Neural network vectorization refers to converting input data into vector form to facilitate processing by neural networks. The benefits include:

• Improved computational efficiency: Vectorized inputs enable praallel computation, accelerating training and inference.
• Reduced storage: Compresssing raw data into smaller vectors reduces memory usage.
• Simplified data processing: Vectorization transforms complex inputs into a uniform format, making pattern recognition easier.
• Support for diverse input types: Different data types (images, text, audio) can be converted into vectors, allowing neural networks to handle various inputs.
• Enhanced expressiveness: Vectorization extracts features, improving model performance and accuracy.

Let's dive in to the vectorized implementation of neural networks.

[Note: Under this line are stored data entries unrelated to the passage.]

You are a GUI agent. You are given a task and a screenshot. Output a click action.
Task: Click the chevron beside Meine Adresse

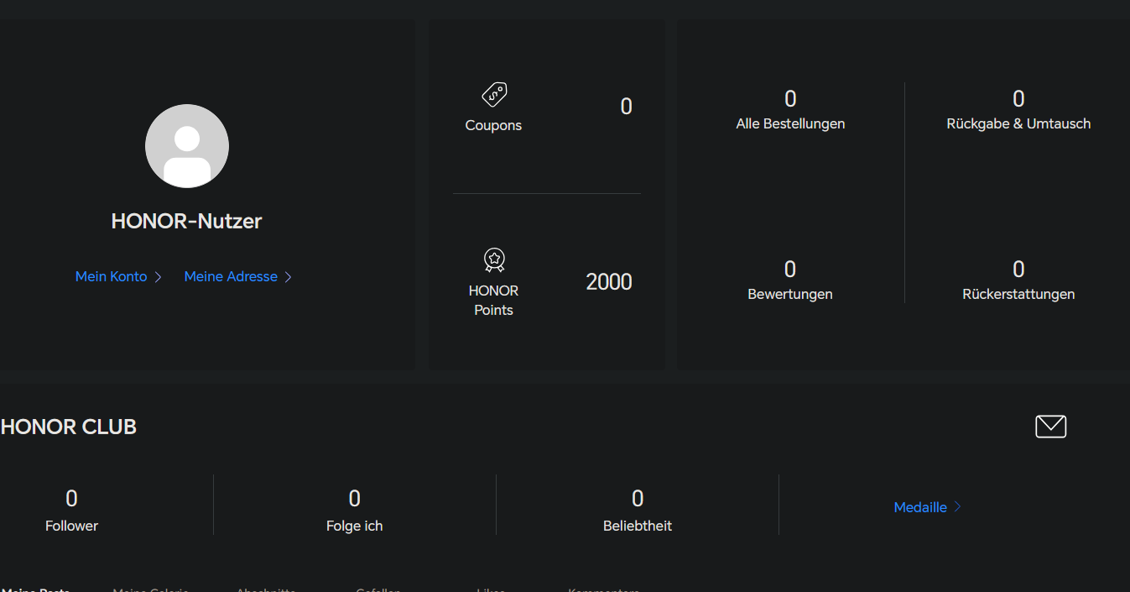point(288,277)
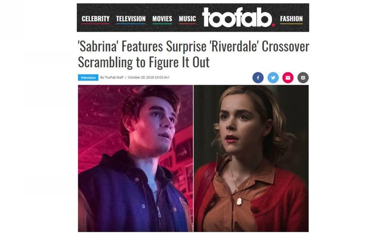The height and width of the screenshot is (235, 386).
Task: Go to the Movies section
Action: pyautogui.click(x=162, y=19)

Matrix Multiplication in Numpy

Define a matrix A:

A = np.array([[1, -1, 0.1],
              [2, -2, 0.2]])

Its transpose AT:

AT = A.T

Define a matrix W:

W = np.array([[3, 5, 7, 9],
              [4, 6, 8, 0]])

Compute Z = AT · W:

Z = np.matmul(AT, W)

Or equivalently:

Z = AT @ W

Vectorized Forward Propagation

Using the coffee roasting example (200 degrees, 17 minutes):

Initialize variables:

AT = np.array([[200, 17]])
W = np.array([[1, -3, 5],
              [-2, 4, 6]])
b = np.array([[-1, 1, 2]])

Define a dense layer:

def dense(AT, W, b, g):
    z = np.matmul(AT, W) + b
    a_out = g(z)
    return a_out  # a_out == [[1, 0, 1]]

This implementation demonstrates how vectorization streamlines neural network computations.